For the data below, retype word for word the lines from the one containing "This screenshot has height=577, width=670." through the one containing "Click the green legend pin for under 10%"; drop the pictures.
++++ Data for the task ++++
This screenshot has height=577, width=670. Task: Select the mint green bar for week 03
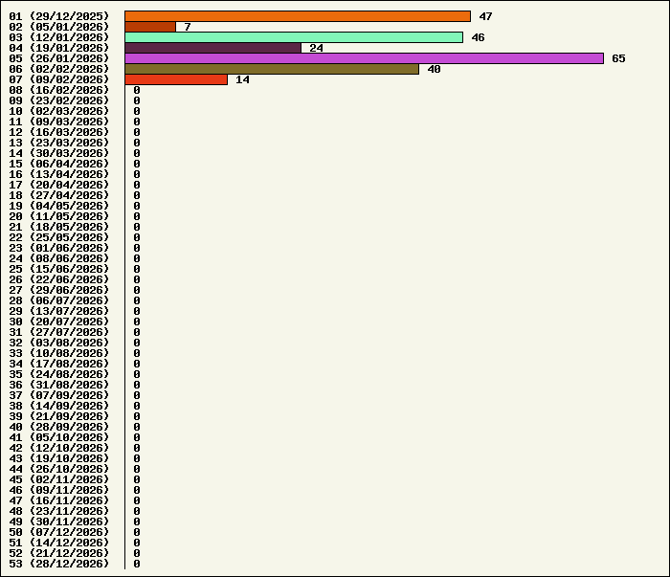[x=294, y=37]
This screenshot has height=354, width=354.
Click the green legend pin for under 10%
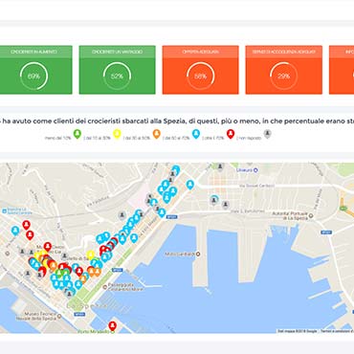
++++
++++ Data for the task ++++
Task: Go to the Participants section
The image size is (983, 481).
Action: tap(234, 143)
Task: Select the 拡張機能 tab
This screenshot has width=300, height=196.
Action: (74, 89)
++++
Finished task |
This screenshot has height=577, width=670. Task: Select the mint green bar for week 03
[x=294, y=37]
This screenshot has height=354, width=354.
Click the green legend pin for under 10%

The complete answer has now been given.